** START DATA TO USE **

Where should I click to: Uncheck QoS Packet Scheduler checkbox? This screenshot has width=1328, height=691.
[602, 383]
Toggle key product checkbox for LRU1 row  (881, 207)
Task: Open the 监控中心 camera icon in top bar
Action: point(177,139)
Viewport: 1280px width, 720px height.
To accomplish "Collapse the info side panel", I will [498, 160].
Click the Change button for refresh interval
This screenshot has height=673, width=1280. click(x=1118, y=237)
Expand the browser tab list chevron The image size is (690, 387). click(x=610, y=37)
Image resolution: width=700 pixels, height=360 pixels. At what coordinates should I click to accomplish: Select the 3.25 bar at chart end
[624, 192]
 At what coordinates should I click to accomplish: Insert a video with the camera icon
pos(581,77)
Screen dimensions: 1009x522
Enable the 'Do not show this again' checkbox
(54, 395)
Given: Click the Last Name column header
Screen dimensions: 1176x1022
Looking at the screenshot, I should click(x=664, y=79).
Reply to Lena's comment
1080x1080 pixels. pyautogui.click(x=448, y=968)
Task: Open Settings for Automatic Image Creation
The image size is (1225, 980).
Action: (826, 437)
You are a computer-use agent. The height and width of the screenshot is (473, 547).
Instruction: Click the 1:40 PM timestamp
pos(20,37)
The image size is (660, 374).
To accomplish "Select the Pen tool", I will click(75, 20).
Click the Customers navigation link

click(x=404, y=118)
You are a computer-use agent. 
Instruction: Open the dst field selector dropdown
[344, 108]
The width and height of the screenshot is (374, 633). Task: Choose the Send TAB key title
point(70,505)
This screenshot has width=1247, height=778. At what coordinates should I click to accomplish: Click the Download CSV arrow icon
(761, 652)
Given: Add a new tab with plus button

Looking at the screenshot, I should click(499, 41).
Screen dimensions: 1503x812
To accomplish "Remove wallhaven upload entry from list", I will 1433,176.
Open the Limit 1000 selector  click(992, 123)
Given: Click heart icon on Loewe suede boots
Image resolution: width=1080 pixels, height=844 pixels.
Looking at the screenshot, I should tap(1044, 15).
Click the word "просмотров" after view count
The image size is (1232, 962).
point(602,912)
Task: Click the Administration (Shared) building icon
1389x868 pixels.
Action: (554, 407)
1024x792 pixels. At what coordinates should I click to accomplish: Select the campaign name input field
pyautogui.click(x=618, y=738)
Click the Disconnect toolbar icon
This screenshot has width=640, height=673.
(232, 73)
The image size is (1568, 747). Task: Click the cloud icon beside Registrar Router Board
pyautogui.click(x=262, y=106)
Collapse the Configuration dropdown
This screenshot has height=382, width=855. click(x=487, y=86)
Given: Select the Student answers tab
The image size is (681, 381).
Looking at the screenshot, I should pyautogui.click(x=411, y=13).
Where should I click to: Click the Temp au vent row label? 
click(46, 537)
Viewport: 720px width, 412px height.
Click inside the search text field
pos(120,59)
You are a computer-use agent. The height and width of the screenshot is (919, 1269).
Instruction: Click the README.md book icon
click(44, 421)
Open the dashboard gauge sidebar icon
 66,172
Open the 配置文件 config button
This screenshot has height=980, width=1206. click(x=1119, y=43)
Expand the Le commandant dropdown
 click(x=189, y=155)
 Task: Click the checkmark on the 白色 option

** END DATA TO USE **

YOUR TASK » Rewrite the entries starting with the line that contains "The image size is (660, 374)." and continuing through the line that contains "I will 1433,176.", replacing "dropdown" with "menu" and leaving everything else unchanged.

ANSWER IN FULL »
The image size is (660, 374).
To accomplish "Select the Pen tool", I will click(75, 20).
Click the Customers navigation link

click(x=404, y=118)
You are a computer-use agent. 
Instruction: Open the dst field selector menu
[344, 108]
The width and height of the screenshot is (374, 633). Task: Choose the Send TAB key title
point(70,505)
This screenshot has width=1247, height=778. At what coordinates should I click to accomplish: Click the Download CSV arrow icon
(761, 652)
Given: Add a new tab with plus button

Looking at the screenshot, I should click(499, 41).
Screen dimensions: 1503x812
To accomplish "Remove wallhaven upload entry from list", I will 1433,176.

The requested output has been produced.